Lacemaking in Aspley Guise

Although I don’t usually cover Aspley Guise, I thought this peice was so interesting, it was worth reproducing here. This article, by Katharine Bunner, originally appeared in Gustav Stickley’s American magazine, “The Craftsman – an Illustrated Monthly Magazine in the Interest of Better Art, Better Work, and a Better and More Reasonable Way of Living”, sometime between October 1909 and March 1910.

There were two illustration, repoduced below, and I have included a couple of local lacemakers postcards by local photographer Robert Cheetham too.

 

Everywhere in Great Britain and Ireland one finds attempts being made to plant or to re-establish home and village industries. Some are successful from a practical point of view; others are not. Each one, however, is an effort in the right direction and helps to establish an attitude toward handicrafts that finally must result in better social and industrial conditions. But the real interest lies in the discovery in England of a village industry that, unlike most of the crafts, has never needed reviving, because for centuries it has been carried on by the people as a means of livelihood; a hereditary handicraft that has descended from mother to daughter, and that is practiced more or less as a side issue, occupying the time that can be spared from the work of the farm or the household.

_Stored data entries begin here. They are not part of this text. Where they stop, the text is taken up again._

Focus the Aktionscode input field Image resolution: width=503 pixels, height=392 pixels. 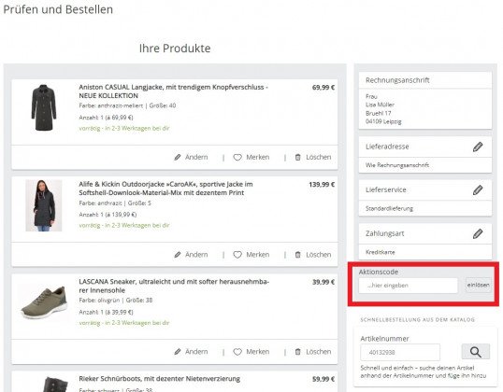pos(408,286)
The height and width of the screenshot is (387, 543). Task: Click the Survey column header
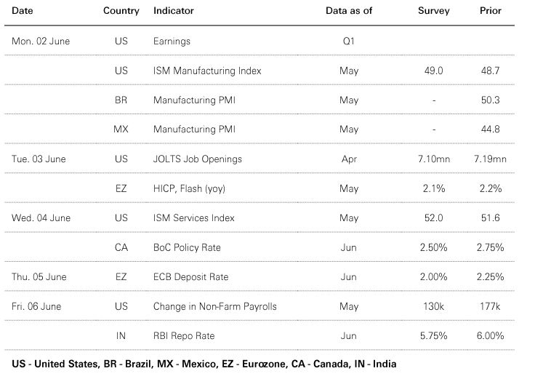pos(433,11)
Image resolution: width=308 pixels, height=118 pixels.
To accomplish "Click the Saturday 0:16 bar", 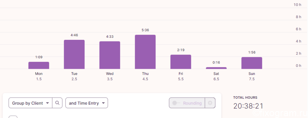I will 216,68.
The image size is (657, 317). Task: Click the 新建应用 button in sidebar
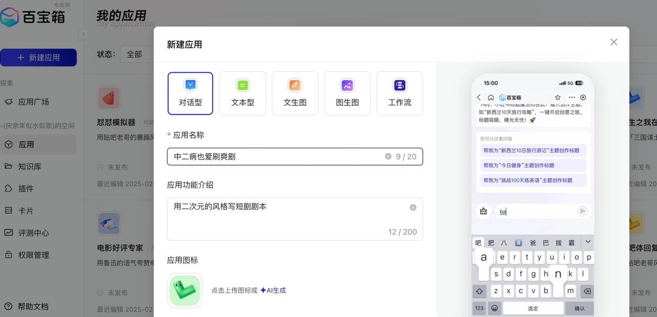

This industry is the making of lace in Bedfordshire. It is said that the craft was first introduced in the shire by Catherine of Aragon, and the fact that most of the patterns are reminiscent of Maltese lace seems to confirm the general belief. Whether or not it is true that the luckless Queen of Henry VIII found employment for some of the spare hours of her troubled life in teaching the art of lace- making to the peasants in certain portions of her adopted country, it is at all events certain that the people of Bedfordshire learned much about lace-making from the French refugees who came over to England in large numbers some generations later, and who were forced to eke out a living as best they might by putting to practical use such of the French crafts as they happened to know, for traces of this French influence, as well as of the Spanish, are plainly discernible in the Bedfordshire lace.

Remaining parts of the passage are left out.